If you have to persist the WorkingMemory and keep facts around from run to
run, you may want to customize your serialization. At the very least,
define transient values where you can, for fields that can be restored at
runtime from other knowledge. Once you're talking millions of objects,
every little bit helps. I'll let the JBoss guys comment on specifics of
whether customizing writeObject/readObject on your objects is a good idea
(I've had issues in the past with a persistant WorkingMemory, although those
seemed to be bugs that have since then been fixed in the trunk code).
In this sort of case, I'd try first to deconstruct the problem, however. Do
you really need 1,000,000 facts *at the same time* in the engine? Are there
possible matches from every fact object, to every other fact object, that
can only be resolved by having them all resident? One technique is to
instead inject smaller numbers of facts, and use helper objects to
accumulate some larger state.
For instance, I have many rules that try to detect patterns in (wait for it)

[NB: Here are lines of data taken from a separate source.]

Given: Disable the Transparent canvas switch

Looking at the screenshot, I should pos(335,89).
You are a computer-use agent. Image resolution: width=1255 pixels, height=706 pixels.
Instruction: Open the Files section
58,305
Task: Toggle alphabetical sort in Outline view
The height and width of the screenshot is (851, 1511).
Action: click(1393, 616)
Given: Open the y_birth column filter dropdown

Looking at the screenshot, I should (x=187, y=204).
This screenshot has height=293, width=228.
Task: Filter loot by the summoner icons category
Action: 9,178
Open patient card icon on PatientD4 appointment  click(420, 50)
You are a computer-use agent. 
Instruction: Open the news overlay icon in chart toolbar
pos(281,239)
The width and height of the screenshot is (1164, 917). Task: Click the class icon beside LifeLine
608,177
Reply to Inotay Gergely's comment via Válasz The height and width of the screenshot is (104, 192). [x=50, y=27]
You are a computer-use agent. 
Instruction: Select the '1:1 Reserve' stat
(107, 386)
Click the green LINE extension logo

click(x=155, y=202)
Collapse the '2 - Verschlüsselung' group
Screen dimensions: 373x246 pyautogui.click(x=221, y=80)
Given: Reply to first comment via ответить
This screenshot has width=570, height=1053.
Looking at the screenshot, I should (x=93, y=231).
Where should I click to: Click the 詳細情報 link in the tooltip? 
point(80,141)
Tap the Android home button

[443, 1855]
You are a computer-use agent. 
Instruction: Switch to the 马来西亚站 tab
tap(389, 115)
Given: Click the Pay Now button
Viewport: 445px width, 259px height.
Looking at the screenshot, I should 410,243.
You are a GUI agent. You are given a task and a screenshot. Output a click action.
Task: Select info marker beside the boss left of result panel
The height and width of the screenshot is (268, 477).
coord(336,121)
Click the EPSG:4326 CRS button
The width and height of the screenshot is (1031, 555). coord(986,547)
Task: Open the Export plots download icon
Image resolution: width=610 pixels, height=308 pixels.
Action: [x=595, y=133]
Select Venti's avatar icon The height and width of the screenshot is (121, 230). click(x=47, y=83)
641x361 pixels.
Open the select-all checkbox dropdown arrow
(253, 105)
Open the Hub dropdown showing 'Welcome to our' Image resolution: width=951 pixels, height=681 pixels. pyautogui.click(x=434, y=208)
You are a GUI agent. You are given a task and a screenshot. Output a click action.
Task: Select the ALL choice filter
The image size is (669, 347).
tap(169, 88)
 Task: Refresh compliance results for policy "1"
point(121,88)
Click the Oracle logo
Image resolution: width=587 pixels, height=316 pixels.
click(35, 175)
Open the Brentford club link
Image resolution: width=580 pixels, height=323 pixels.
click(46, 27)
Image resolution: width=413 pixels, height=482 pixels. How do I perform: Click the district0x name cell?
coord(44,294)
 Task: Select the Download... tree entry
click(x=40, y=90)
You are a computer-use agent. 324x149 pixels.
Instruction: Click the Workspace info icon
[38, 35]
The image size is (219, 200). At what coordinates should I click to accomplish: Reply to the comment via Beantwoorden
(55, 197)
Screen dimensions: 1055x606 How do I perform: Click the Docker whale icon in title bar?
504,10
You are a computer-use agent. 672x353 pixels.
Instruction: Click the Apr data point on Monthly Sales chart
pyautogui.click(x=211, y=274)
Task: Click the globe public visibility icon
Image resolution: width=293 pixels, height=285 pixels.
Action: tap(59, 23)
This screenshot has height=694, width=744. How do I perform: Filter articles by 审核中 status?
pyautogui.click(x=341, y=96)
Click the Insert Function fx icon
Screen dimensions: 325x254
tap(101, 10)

20-100 million pieces of IP network data per day. Obviously, I can't just
inject all those events and hope something comes out. Instead, I linearly
order the events (which I actually get in chunks throughout a given day),
and inject them into the engine one event at a time (I could do the entire
chunk, it just makes some of my rules easier to do it knowing only one Event
object exists at a time). I fire all the rules, then I retract the event.
Accumulators and other "tracking" objects note data of interest in the
event, until they possibly reach a terminal state, indicating a conclusion
has been reached. I then "harvest" the data from the helper object, and
retract *that*.
By doing this, I really only have a very small number of things in working
memory at a time. I also managed to segregate my working memory and my
engines -- I run 1 engine per device of interest, and any higher level
correlations between devices get captured as meta-facts that I feed into
*another* network of engines (to correlate global data).
Just some ideas!
--- Michael